Et puis, de temps en temps, je reçois des messages de ceux qui sont sur l’autre route et qui regardent les photos de ma vie sur Facebook. Ils se posent les mêmes questions sur leurs choix que moi, se demandant si par hasard la grimpette vers un sommet incertain ne serait pas plus palpitante que la route de dragées roses et bleues.

Facebook est un fléau qui te met face aux choix des autres, ceux que tu n’as pas fait et qui auraient pu être une source de bonheur que tu ne connaitras jamais.

Le problème quand tu sors de la route, c’est que tu prends une hauteur qui te fait voir les choses autrement. Tu vois toutes les autres routes, chemins, sentiers et terriers que tu pourrais potentiellement emprunter. Tu n’aurais jamais vu ces routes si tu étais resté avec ta communauté initiale, et la question du choix ne se serait jamais posée. Mais maintenant c’est trop tard, tu sais : il y a un milliard de façon de vivre et chacune présente un nombre égale d’avantages et d’inconvénients, rendant le choix impossible, surtout pour une personne comme moi qui est incapable de choisir entre le Big Mac ou le Chicken Deluxe a Mc Do.
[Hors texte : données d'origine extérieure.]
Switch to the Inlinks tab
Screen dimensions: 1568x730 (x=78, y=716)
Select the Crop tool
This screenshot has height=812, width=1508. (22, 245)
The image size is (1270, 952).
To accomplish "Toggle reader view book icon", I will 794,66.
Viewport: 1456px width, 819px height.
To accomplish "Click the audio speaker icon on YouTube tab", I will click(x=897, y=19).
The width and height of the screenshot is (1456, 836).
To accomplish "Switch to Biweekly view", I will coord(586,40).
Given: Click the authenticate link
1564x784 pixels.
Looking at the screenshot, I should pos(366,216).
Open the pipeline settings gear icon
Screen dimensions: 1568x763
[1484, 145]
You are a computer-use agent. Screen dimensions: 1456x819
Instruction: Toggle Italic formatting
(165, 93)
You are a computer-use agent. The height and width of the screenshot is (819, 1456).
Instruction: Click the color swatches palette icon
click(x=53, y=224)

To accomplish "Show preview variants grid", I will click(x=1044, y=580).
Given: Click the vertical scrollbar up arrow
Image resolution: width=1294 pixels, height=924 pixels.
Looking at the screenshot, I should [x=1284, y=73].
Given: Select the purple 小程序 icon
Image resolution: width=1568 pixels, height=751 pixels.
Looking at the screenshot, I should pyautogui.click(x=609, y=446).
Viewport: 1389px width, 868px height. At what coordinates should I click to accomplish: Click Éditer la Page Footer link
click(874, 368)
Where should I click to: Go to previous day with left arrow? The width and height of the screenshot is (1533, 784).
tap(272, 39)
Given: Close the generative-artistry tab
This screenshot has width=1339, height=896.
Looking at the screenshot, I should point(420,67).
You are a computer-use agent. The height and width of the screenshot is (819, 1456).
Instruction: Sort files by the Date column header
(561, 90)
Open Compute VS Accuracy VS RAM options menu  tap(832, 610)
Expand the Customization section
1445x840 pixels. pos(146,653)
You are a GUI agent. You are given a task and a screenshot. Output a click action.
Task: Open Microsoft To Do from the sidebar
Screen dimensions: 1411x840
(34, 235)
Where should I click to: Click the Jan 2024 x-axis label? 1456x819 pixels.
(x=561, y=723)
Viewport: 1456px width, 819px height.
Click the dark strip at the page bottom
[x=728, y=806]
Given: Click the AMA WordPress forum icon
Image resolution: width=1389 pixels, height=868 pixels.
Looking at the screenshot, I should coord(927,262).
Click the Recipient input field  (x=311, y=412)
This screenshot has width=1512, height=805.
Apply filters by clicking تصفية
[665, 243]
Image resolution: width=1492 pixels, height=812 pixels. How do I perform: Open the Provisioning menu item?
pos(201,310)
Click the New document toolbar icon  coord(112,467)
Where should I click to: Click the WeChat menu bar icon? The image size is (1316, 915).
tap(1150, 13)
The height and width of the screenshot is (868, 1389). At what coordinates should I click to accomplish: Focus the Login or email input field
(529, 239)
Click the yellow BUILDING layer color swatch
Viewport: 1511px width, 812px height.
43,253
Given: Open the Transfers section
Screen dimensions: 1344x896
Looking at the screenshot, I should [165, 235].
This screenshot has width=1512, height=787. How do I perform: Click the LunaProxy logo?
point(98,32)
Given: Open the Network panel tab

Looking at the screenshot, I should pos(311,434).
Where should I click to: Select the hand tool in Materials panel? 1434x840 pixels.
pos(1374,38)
Quelle route emprunter, nom de dieu ? Parfois je préfèrerais ne pas savoir tout ce que je sais et avancer sereinement avec les autres, partager leurs galères et leurs moments de joie, mais je ne peux plus revenir en arrière. Le monde entier est accessible en moins de temps qu’un trajet Montpellier-Quimper. Plus je voyage et plus je rencontre des gens aux chemins de vie différents, et je réalise que le bonheur est partout pourvu qu’il ne ressemble pas au bonheur d’un autre que moi.

Le plus dur dans cette quête est donc de ne pas regarder le bonheur des autres comme un choix que j’aurais dû faire, mais simplement comme le bonheur de quelqu’un d’autre. Facebook n’aide pas à se concentrer sur ses propres débats intérieurs : comme si faire des choix de vie n’était pas déjà assez difficile comme ça, tu as en plus la possibilité de les comparer quotidiennement avec une centaine d’autres personnes qui ne te montreront jamais leurs propres moments de doutes.

Cette crise existentielle que je traverse depuis quelques semaines a été stoppée nette avant-hier, alors que j’en parlais au téléphone avec mon père, pleurant sur le fait que ma vie était un bordel sans nom, que je ne me sentais chez moi nulle part mais que je voulais vivre partout, que je ne savais pas ce que je voulais faire de ma vie professionnelle et personnelle et puis j’ai levé les yeux de mon écharpe et j’ai vu cet homme qui attendait pour traverser la route. Il devait avoir 30 ans, et il était en fauteuil roulant. Il n’avait ni jambe ni bras.

J’ai décidé de me remettre à grimper.